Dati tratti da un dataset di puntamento
----

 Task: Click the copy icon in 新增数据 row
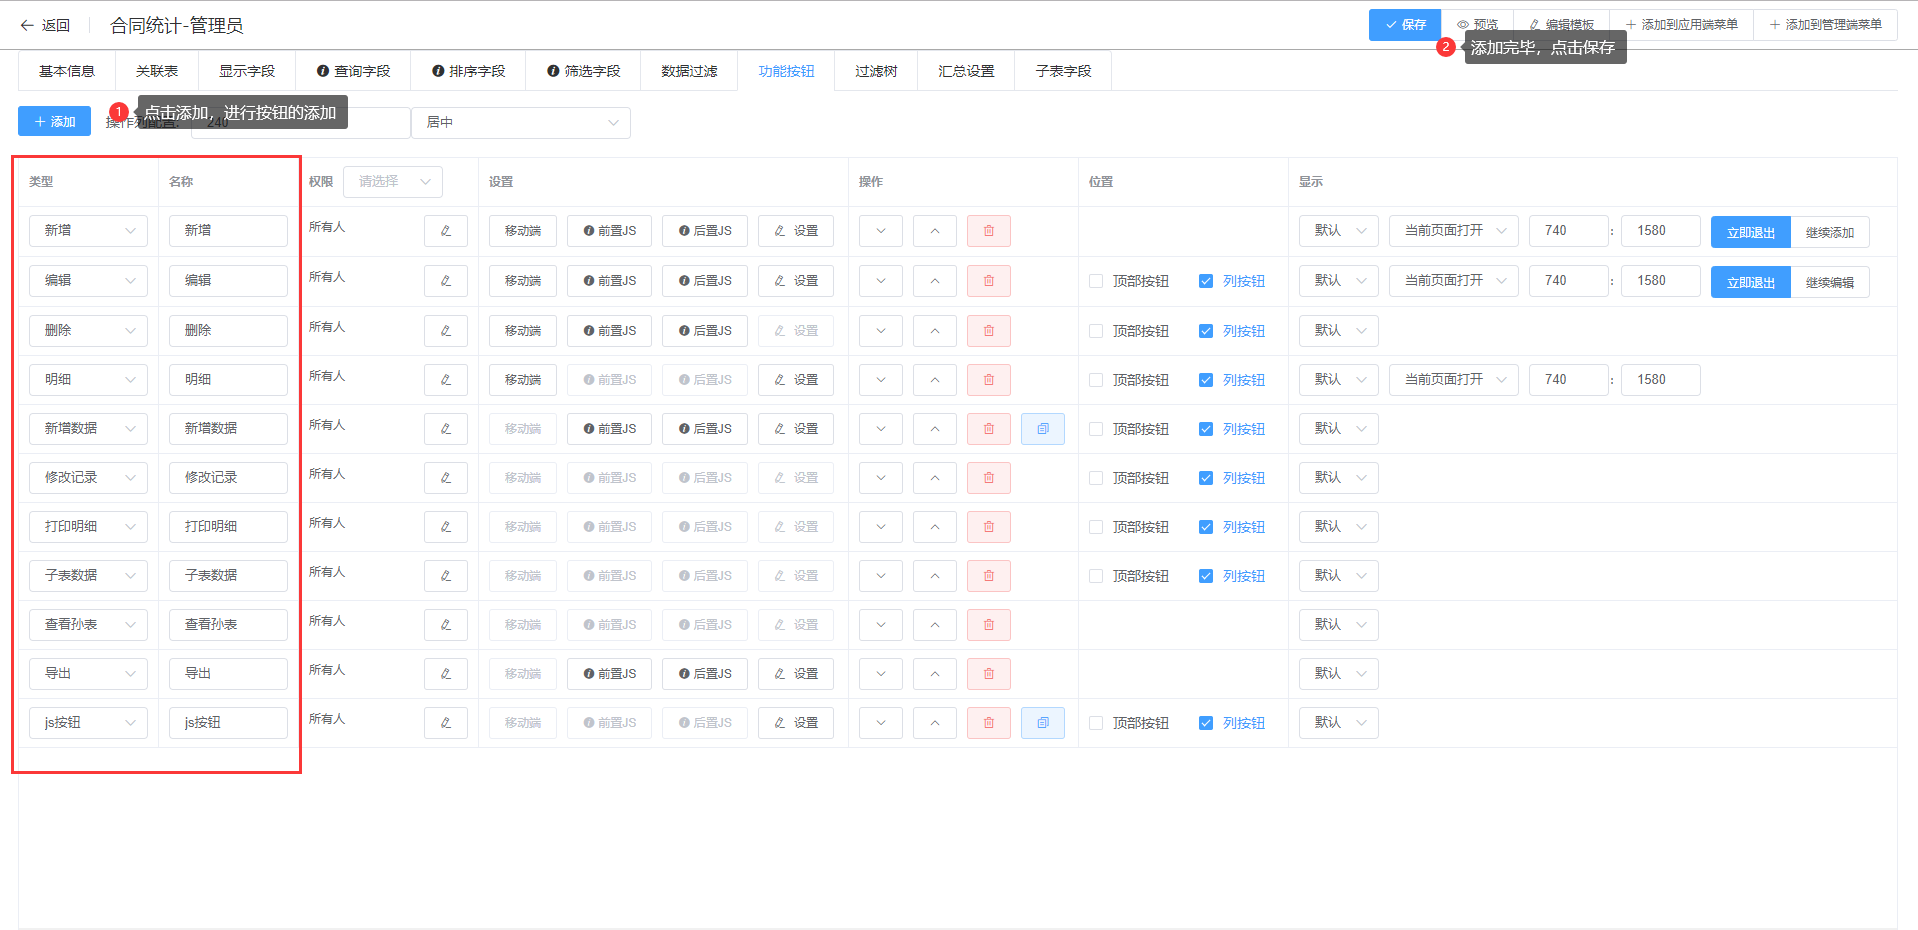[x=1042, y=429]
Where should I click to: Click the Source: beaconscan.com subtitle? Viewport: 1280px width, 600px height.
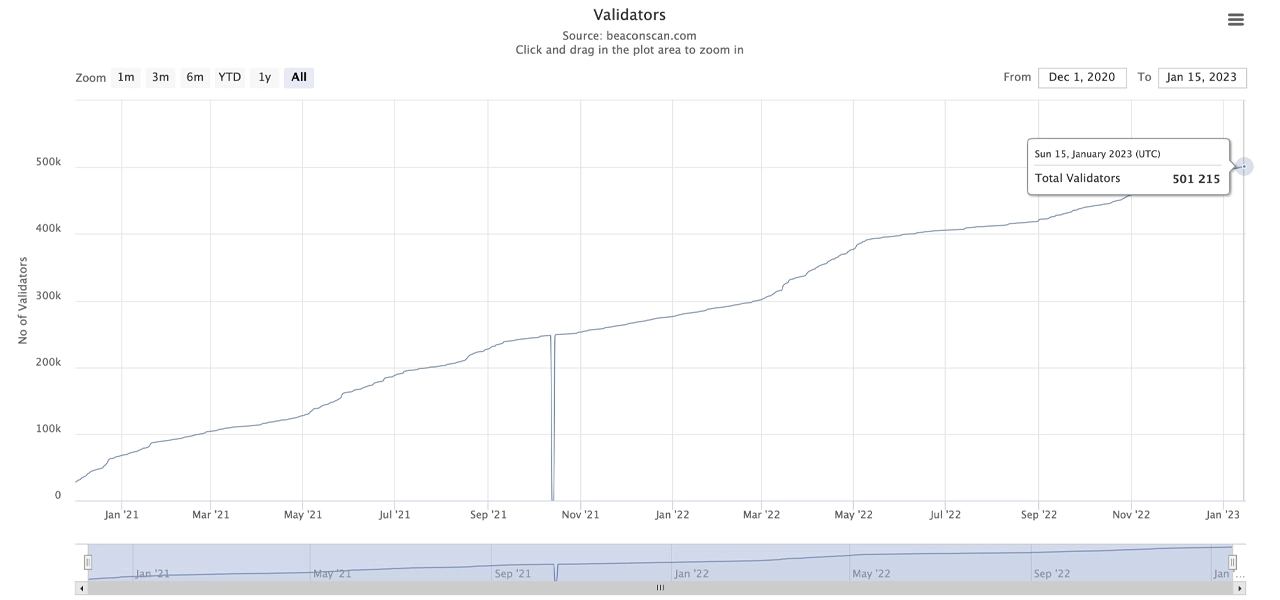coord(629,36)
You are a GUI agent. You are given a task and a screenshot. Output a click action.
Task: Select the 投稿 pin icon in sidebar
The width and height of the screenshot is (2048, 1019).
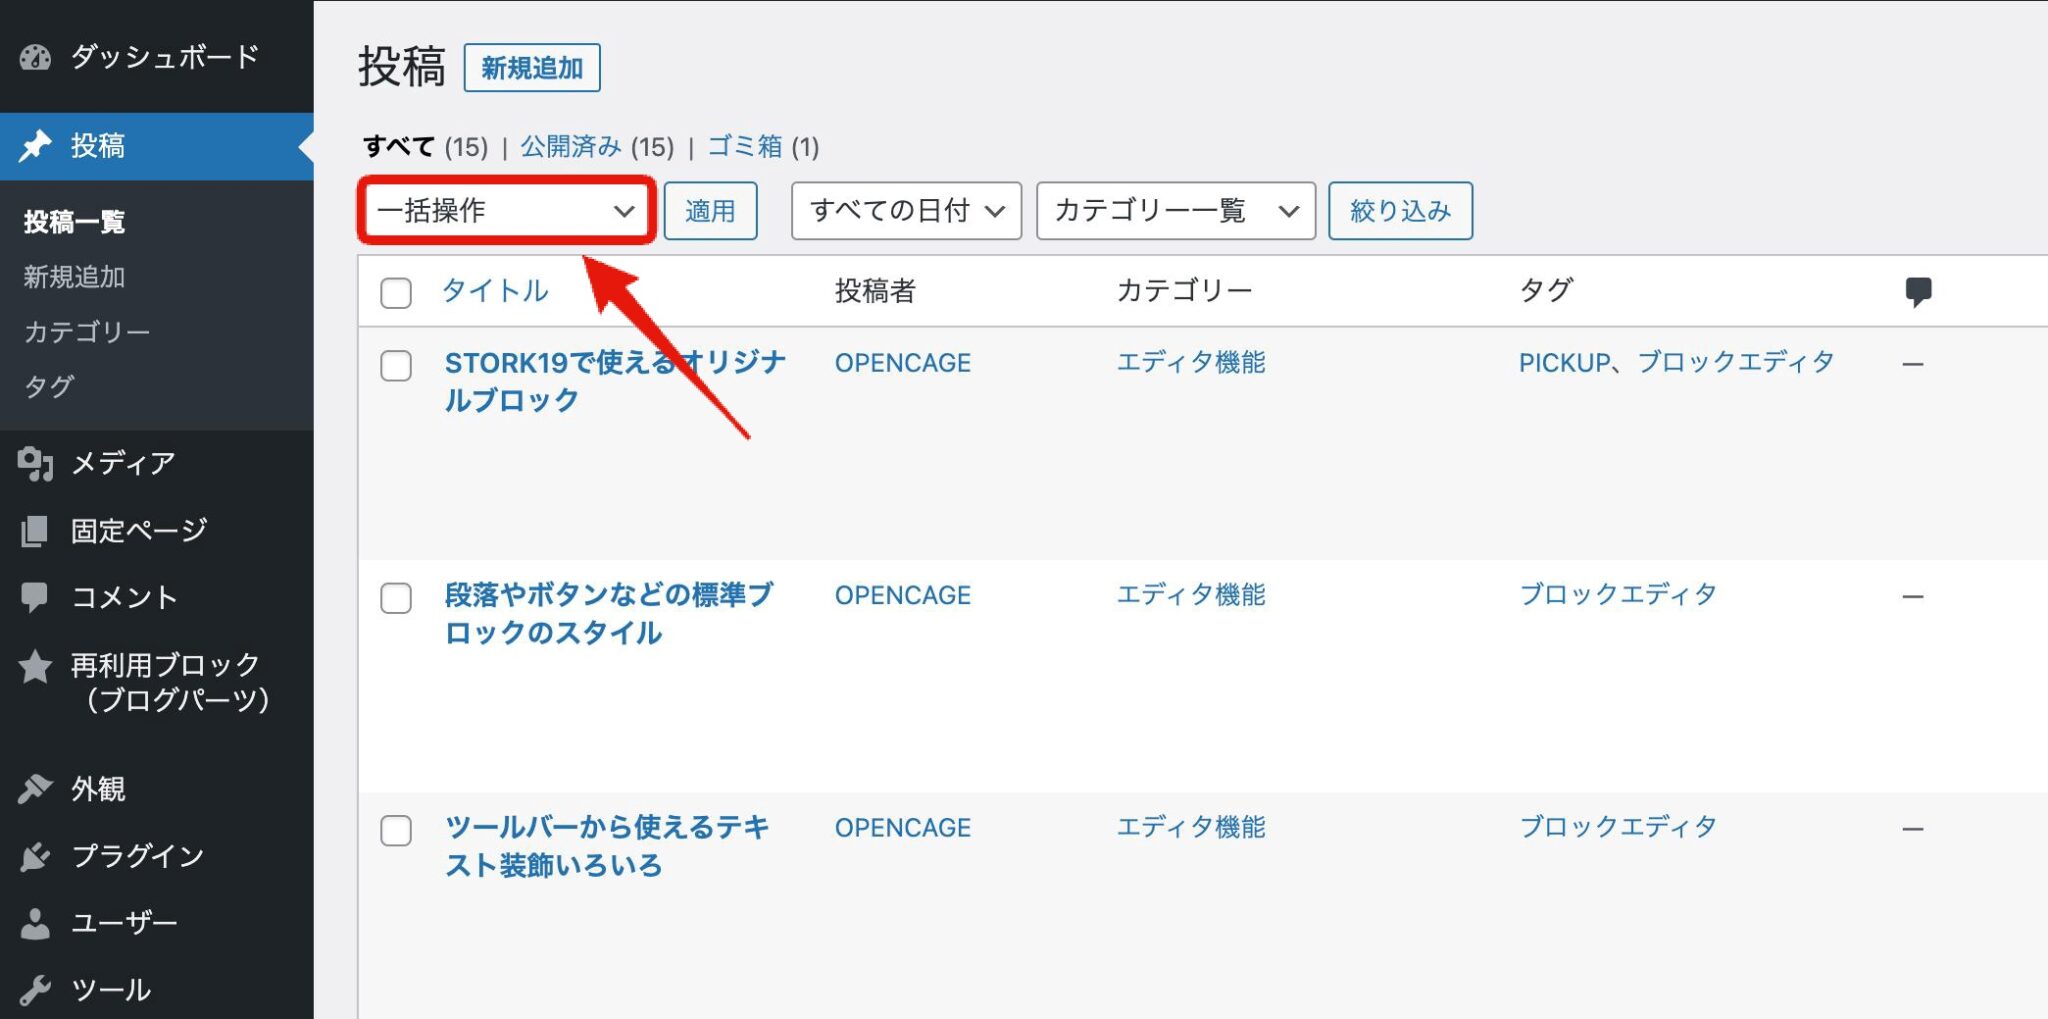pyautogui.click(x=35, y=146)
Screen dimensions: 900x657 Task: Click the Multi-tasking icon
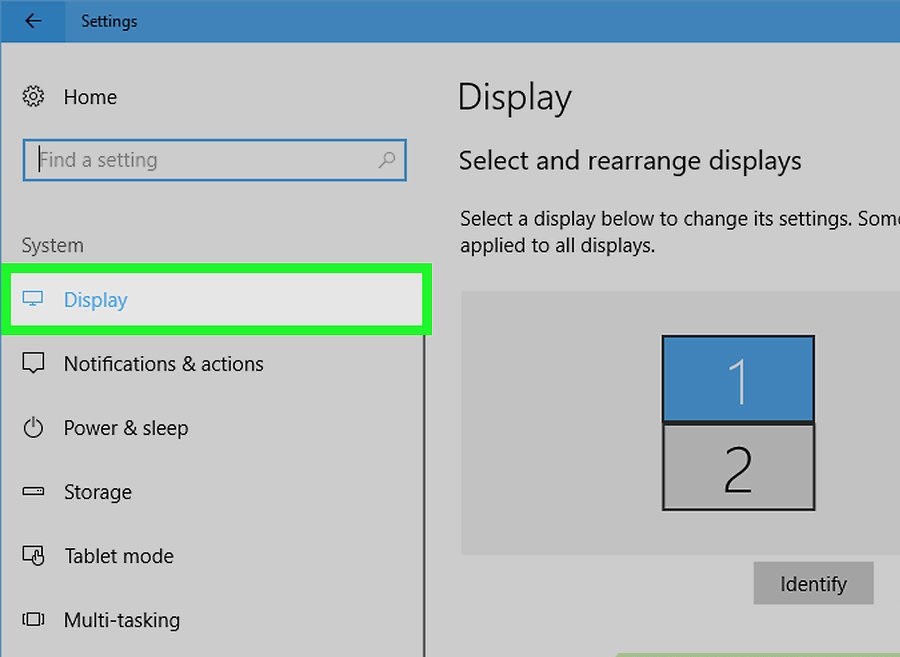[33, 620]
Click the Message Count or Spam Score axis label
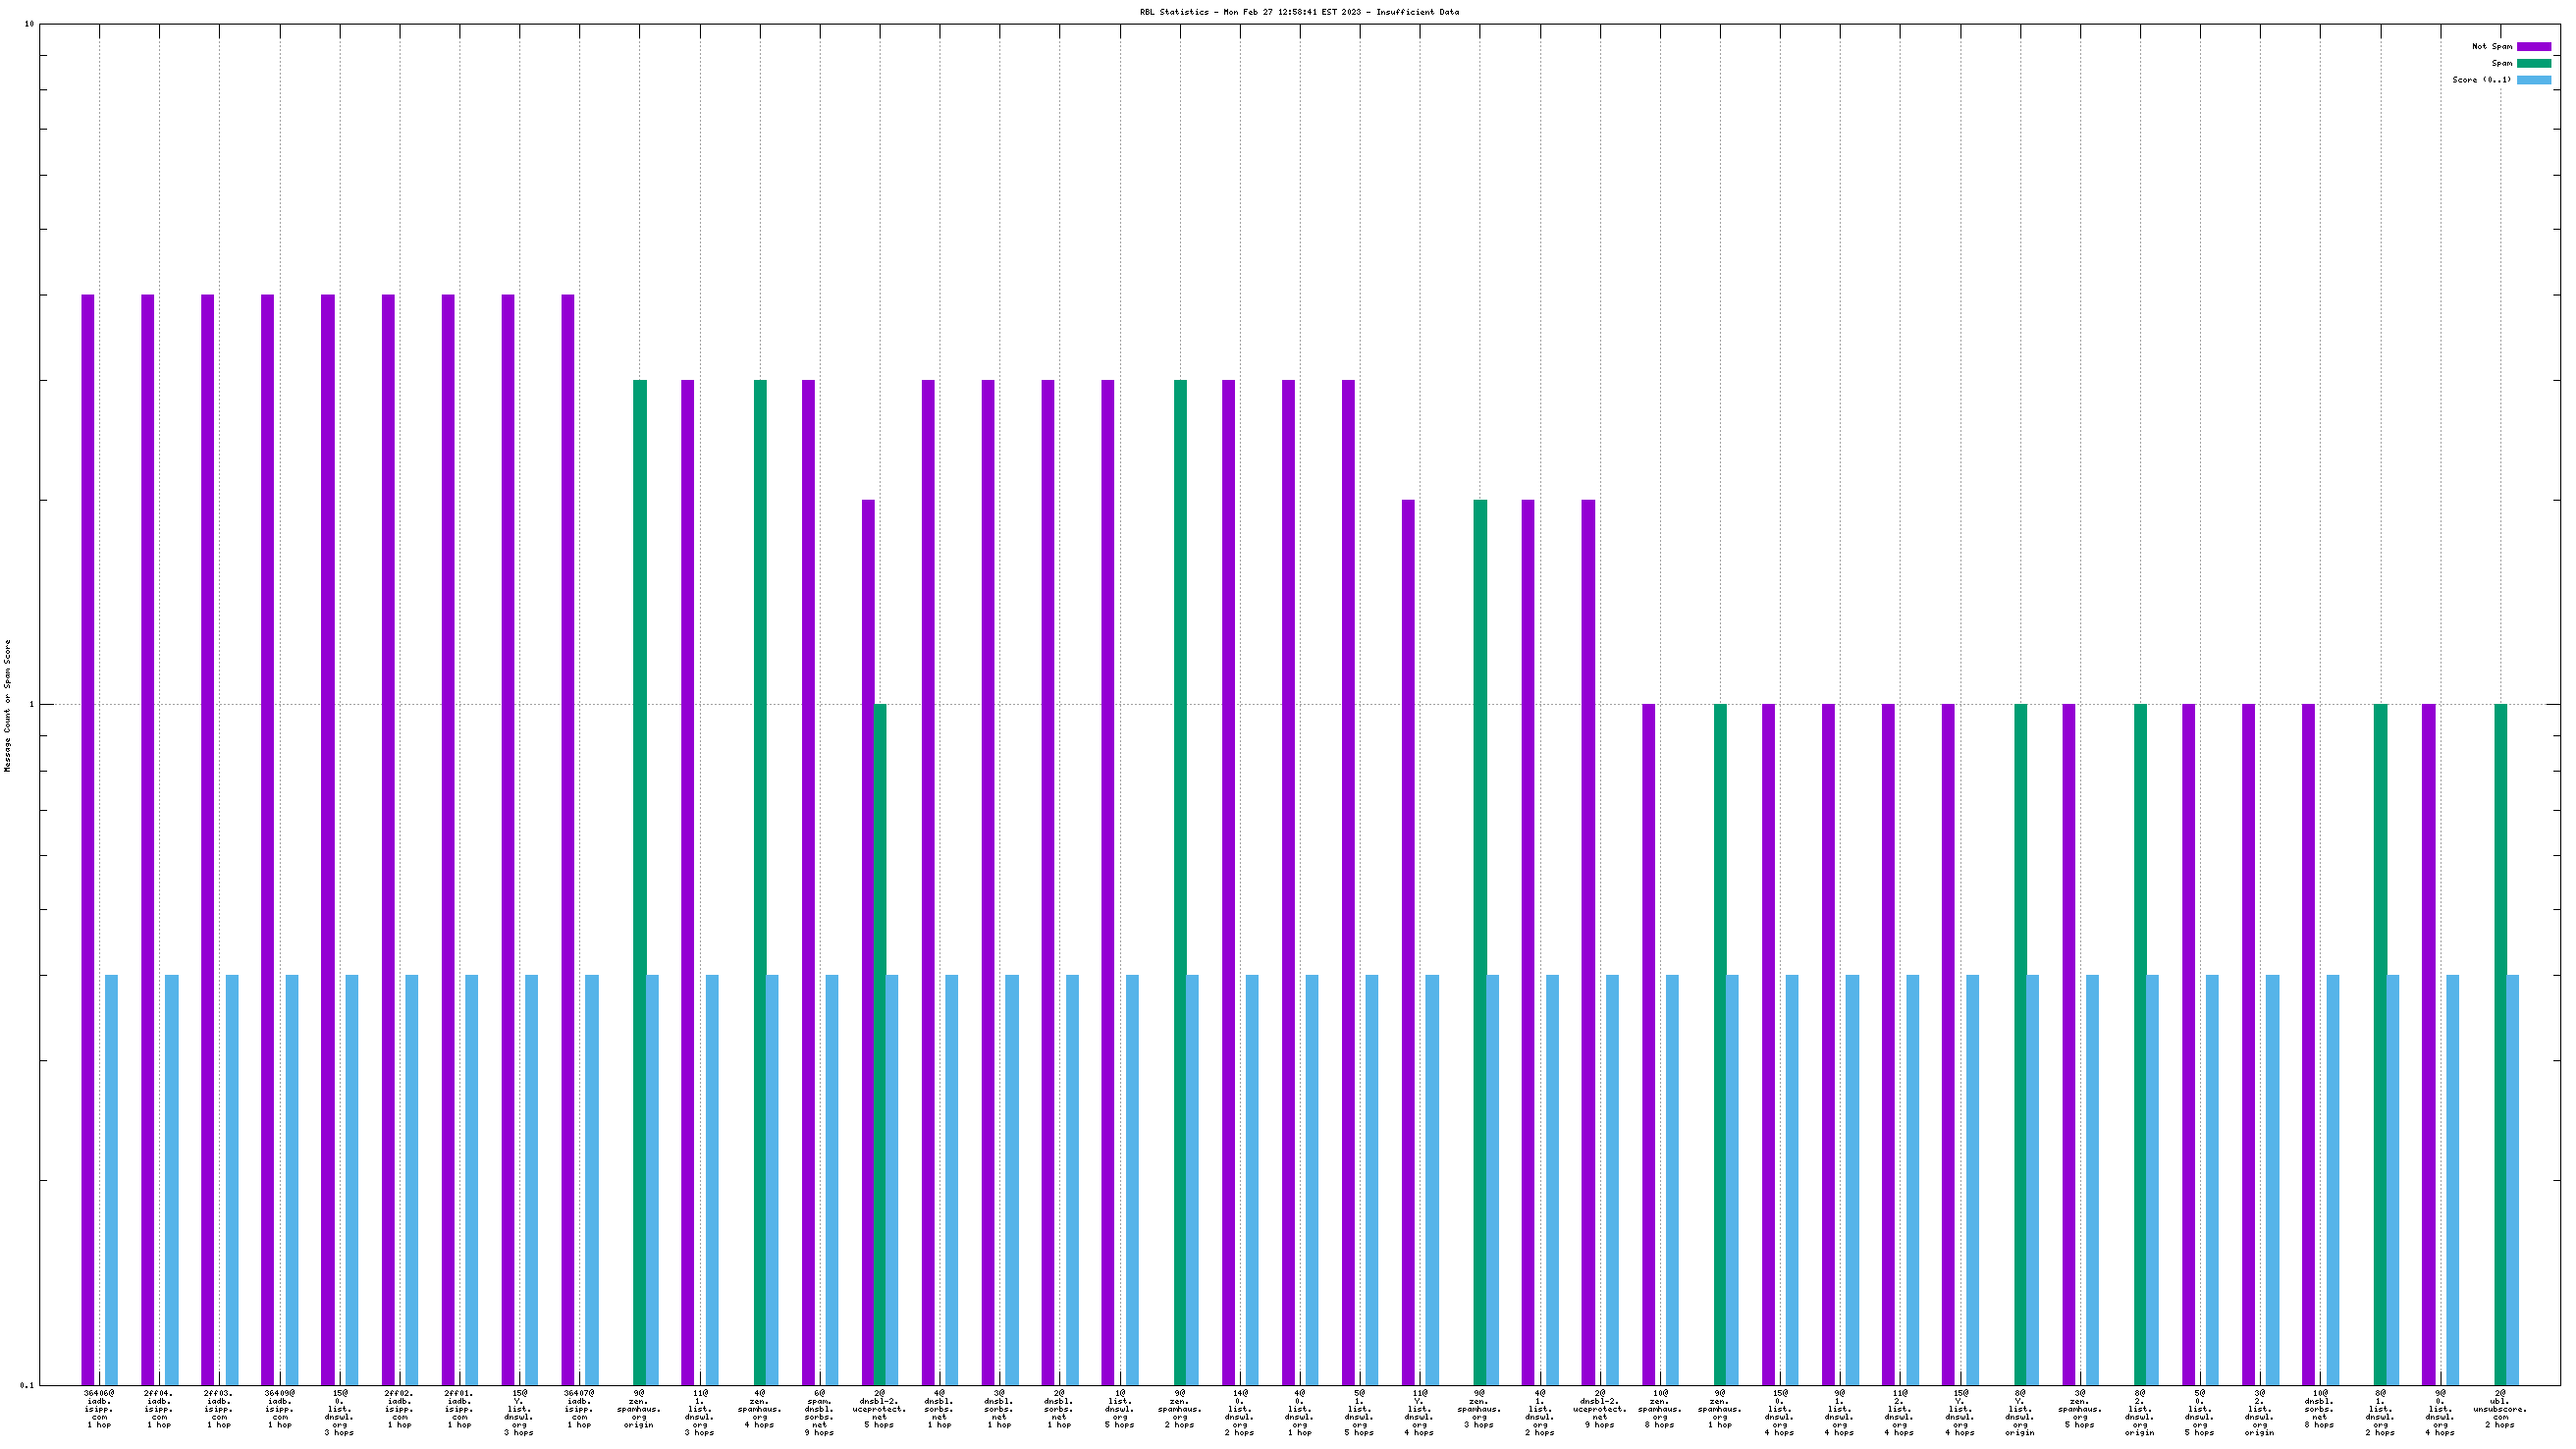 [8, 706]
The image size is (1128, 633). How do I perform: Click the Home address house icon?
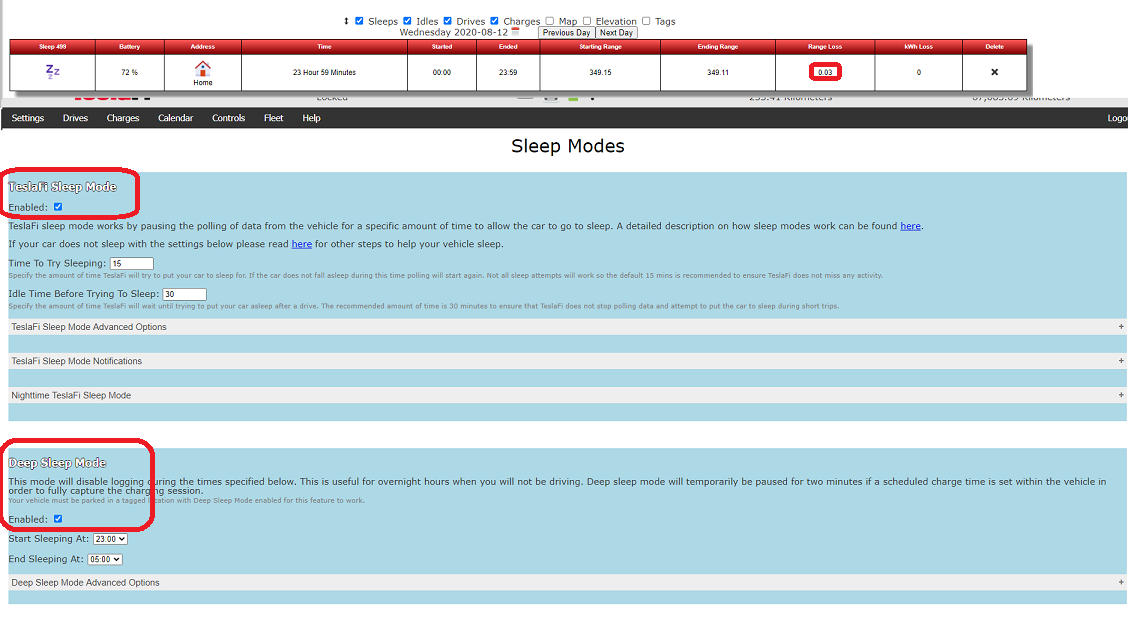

----

Trascrivi tutti i dati qui sopra come elenco numerato, una voce per riga, saltando le righe vuote. Non includere le immagini nella risposta.

RISPOSTA SCRITTA:
1.  Task: Click the copy icon in 新增数据 row
2. [x=1042, y=429]
3. Where should I click to: Click the Source: beaconscan.com subtitle? Viewport: 1280px width, 600px height.
4. coord(629,36)
5. You are a GUI agent. You are given a task and a screenshot. Output a click action.
6. Task: Select the 投稿 pin icon in sidebar
7. The width and height of the screenshot is (2048, 1019).
8. pyautogui.click(x=35, y=146)
9. Screen dimensions: 900x657 Task: Click the Multi-tasking icon
10. [33, 620]
11. Click the Message Count or Spam Score axis label
12.  [8, 706]
13. The image size is (1128, 633). How do I perform: Click the Home address house icon?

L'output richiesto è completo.